Progress

A first generation PyTNG interface is now complete. All blocks and their metadata can be read and squished into numpy arrays. The TNGFileIterator is more minimal than the first try, with most of the memory allocation now passed onto the user. After consultation with Richard and Oliver, we decided that It was best to force the user to manage their memory rather than make assumptions about what the user may or may not have available. This means that the data is copied into user supplied numpy arrays which then own the memory, meaning malloc, realloc, PyMemMalloc and PyMemRealloc don’t need to be called. I have written new tests in addition to making all the existing tests that were appropriate pass.

We have also decided to stick more closely to the original TNG API spec, with the idea that we don’t want to make assumptions about what the user wants to do with their data and instead leave some of the harder decisions up to them.

Performance concerns have been at the front of my mind. Some profiling of the Cython code reveals that the code is IO bound in most cases, with the pure C _get_data_current_frame() routine bottlenecking the speed. On the SSD on my laptop the balance is shifted a bit towards the array copying (see below).

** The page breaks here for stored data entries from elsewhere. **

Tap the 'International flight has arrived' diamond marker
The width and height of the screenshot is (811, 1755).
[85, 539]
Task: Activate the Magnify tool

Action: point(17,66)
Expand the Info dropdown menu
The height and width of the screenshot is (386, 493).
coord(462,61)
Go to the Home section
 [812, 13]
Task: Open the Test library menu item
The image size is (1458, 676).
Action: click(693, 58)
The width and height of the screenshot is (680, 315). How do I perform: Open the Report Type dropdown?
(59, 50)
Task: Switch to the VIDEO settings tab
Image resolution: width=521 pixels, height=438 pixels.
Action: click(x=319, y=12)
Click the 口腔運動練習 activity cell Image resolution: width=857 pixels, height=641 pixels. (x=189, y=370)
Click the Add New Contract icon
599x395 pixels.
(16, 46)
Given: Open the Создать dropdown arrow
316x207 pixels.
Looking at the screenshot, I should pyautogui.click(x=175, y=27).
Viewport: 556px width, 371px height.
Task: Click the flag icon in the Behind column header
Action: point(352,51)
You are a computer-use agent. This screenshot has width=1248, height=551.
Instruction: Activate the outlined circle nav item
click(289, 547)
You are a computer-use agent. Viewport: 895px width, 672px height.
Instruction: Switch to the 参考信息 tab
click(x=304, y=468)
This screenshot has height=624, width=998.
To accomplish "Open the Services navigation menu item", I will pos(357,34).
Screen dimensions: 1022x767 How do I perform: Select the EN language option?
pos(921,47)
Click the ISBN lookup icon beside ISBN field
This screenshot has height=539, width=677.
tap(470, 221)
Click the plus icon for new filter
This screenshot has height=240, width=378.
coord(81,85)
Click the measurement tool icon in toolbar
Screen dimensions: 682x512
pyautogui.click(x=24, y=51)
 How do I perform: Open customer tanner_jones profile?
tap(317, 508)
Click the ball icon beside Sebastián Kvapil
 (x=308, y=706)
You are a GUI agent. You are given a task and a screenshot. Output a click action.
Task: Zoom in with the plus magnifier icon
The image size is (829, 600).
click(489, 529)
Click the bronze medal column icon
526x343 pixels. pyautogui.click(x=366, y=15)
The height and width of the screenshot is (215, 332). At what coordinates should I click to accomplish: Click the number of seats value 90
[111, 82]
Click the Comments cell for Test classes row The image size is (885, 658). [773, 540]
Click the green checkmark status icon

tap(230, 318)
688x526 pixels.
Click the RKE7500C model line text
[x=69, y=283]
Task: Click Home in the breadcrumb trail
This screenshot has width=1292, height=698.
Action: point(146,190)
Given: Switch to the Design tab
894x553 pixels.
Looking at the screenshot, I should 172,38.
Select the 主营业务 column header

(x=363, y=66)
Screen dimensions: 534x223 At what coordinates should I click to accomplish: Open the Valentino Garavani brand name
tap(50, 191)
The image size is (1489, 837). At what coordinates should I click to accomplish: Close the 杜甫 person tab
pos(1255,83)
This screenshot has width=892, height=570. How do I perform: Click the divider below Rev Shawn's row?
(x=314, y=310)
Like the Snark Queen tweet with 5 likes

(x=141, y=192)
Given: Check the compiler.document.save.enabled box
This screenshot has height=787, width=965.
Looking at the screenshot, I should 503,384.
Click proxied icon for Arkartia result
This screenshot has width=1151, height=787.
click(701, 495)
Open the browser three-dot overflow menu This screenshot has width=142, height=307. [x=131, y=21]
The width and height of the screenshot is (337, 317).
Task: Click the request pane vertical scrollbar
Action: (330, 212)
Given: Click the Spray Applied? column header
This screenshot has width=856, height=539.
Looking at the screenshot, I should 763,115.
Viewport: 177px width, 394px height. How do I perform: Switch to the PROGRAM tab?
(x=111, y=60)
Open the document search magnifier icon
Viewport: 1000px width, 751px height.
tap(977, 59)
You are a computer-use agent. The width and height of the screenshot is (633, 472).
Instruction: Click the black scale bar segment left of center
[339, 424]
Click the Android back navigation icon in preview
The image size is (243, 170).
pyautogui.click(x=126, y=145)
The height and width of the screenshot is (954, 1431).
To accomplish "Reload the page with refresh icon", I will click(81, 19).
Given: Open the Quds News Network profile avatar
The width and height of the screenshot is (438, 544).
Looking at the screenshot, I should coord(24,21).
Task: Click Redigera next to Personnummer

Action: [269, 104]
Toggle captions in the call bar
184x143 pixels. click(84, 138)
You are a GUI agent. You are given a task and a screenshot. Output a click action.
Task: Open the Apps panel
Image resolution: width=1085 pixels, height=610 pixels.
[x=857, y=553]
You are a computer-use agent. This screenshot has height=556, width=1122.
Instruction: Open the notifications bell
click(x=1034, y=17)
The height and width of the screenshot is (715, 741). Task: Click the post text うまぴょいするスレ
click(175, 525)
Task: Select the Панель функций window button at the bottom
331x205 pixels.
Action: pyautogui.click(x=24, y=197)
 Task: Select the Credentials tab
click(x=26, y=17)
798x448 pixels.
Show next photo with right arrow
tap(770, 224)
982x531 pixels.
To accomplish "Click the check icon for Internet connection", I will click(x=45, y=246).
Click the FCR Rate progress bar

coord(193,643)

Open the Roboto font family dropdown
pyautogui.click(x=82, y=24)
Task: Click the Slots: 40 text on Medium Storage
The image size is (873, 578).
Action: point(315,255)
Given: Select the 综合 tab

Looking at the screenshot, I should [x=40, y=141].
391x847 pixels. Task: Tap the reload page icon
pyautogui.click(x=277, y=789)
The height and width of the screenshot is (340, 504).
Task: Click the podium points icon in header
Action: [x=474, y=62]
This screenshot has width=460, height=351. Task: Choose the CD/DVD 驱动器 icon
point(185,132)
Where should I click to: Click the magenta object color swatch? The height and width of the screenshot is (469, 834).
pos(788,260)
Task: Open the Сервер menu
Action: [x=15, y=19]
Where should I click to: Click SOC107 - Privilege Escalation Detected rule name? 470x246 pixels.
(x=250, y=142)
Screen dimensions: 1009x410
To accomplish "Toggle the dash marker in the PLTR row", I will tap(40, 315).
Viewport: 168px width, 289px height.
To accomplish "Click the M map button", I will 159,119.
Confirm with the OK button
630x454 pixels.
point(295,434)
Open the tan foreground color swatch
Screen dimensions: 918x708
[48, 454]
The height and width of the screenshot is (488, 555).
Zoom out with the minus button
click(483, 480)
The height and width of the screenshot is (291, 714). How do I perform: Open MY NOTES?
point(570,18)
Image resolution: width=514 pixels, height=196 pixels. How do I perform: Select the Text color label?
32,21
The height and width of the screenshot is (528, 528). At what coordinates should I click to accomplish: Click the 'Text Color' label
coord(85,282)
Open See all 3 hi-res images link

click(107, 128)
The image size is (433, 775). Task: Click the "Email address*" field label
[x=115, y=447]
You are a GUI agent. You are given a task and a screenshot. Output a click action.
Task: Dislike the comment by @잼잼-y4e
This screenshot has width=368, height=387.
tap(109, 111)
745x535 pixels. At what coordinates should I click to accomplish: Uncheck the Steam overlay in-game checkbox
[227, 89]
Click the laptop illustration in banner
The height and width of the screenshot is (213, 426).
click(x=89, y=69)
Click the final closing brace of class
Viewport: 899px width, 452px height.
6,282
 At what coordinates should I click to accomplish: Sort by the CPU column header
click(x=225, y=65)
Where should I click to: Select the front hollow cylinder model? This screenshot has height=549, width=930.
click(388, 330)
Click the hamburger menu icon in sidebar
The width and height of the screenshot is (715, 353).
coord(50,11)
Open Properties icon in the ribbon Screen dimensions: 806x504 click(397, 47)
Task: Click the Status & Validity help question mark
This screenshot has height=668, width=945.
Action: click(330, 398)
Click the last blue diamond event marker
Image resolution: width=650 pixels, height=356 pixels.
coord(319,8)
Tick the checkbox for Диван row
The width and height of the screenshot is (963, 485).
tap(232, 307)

Cumutively the progress I have made means that once the API settles down we can integrate pyTNG into MDAnalysis. How exciting!

Possible problems?

The conversion of C void* data read off disk into the numpy array is currently very inefficent, involving an element by element copy. Instead we should use a memoryview or some kind of raw copy of the C data into the numpy array memory buffer. This will speed up the data transfer and hopefully improve performance in less IO bound scenarios.

Next steps

Write some docs! In line with my original plan I should write some basic docs over the next week or so, so that people know how to use what I have made. Other than that I should also try and prep for final submission.